Por el contrario, y de una forma difícil de elucidar, me sentía culpable, y ese sentimiento de culpabilidad nunca me ha abandonado desde entonces. Iniciamos grandes campañas y reclutamos grandes ejércitos para un fin público que incluso nosotros, que los hemos reclutado, no sabemos bien cuál es. Nuestros propios soldados son nuestras víctimas. A estos hombres se los había privado de vida, en mayor grado sin duda que si se los hubiera matado, porque habían mantenido durante años la conciencia de lo que habían perdido, y la principal causa de esta pérdida fue la obstinación de Marco Craso en mostrar que él era un hombre tan ilustre como sus colegas César y Pompeyo.
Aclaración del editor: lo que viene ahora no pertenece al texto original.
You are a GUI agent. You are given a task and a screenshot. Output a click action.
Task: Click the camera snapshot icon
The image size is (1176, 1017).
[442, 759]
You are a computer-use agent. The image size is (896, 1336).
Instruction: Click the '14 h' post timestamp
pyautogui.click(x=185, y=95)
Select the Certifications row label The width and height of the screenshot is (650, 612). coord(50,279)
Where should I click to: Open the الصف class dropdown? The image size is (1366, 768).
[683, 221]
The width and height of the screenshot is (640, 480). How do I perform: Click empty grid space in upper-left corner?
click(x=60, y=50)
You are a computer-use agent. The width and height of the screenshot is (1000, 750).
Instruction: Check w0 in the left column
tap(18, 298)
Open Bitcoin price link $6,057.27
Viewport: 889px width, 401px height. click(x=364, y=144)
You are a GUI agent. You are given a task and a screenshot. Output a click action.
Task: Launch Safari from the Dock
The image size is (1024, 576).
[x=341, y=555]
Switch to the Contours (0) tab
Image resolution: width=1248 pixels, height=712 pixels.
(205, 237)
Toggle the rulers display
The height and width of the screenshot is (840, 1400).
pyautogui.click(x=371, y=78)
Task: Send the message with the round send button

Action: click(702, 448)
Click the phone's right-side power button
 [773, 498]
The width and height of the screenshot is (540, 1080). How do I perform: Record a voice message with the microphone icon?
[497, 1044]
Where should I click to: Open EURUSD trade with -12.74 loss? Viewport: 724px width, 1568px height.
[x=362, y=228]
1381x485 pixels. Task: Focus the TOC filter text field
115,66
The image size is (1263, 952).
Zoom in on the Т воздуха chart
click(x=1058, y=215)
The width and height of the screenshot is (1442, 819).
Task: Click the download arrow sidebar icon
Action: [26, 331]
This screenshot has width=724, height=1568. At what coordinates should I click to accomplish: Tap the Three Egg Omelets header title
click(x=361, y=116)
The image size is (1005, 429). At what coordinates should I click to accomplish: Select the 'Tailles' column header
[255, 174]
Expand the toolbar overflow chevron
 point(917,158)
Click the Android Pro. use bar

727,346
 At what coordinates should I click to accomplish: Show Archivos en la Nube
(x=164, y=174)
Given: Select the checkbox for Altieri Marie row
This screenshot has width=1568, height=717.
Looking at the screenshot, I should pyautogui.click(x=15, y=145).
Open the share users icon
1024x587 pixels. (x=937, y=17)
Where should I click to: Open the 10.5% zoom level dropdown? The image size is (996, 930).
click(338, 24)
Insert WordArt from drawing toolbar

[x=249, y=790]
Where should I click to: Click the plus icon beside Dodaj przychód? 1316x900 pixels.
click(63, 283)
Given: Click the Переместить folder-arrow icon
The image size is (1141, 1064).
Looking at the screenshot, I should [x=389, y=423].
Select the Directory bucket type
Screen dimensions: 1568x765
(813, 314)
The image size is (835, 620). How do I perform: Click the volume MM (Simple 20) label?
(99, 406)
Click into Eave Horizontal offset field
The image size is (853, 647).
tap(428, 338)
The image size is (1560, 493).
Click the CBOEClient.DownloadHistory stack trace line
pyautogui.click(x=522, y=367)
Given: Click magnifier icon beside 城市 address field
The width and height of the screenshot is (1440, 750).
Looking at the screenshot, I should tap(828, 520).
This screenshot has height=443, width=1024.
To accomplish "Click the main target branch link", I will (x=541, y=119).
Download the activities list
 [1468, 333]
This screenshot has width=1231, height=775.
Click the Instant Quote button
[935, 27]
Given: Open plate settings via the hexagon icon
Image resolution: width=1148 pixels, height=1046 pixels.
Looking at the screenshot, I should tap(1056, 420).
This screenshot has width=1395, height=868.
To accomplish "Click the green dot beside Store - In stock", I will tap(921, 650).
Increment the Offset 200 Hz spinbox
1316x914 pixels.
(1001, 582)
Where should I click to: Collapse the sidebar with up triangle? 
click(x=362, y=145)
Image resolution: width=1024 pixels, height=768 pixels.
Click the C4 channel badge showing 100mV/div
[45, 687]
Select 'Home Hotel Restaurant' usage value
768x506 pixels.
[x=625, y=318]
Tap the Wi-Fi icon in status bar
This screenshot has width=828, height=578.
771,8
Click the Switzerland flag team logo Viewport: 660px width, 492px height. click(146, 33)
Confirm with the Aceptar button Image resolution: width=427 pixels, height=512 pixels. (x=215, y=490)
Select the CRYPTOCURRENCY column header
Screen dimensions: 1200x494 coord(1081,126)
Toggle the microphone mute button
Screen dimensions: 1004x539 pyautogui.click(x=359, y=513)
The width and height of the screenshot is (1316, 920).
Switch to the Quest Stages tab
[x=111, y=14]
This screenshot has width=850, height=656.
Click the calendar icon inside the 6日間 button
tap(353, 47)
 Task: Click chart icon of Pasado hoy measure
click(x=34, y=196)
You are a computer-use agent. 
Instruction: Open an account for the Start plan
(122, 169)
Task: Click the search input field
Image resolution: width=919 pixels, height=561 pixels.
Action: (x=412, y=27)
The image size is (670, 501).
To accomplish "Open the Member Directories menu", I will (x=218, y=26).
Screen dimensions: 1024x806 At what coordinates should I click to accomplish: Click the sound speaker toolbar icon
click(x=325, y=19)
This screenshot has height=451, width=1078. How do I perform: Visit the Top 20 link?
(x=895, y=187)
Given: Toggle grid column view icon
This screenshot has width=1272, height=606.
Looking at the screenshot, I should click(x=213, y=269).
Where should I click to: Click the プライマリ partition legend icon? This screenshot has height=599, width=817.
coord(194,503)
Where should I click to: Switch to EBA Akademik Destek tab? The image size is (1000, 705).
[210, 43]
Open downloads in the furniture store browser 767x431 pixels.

Así que di instrucciones para que se mandara a estos hombres a su país y se los estableciera en el campo, en una colonia de veteranos en Basilicata. Pero no los he olvidado, como no olvidaré nunca que la guerra es una terrible necesidad. Sus triunfos, de los que he disfrutado corno incumbe a un hombre de mi posición y éxitos, son realmente ilusorios. Sólo son reales sus desastres. No hay nada más que decir acerca de la guerra.

Espero no tener que estar nunca más implicado en ella. Espero poder pasar el resto de mis días aquí en Rodas, disfrutando de los placeres de la mente, la conversación de hombres inteligentes y la belleza del mar y del paisaje.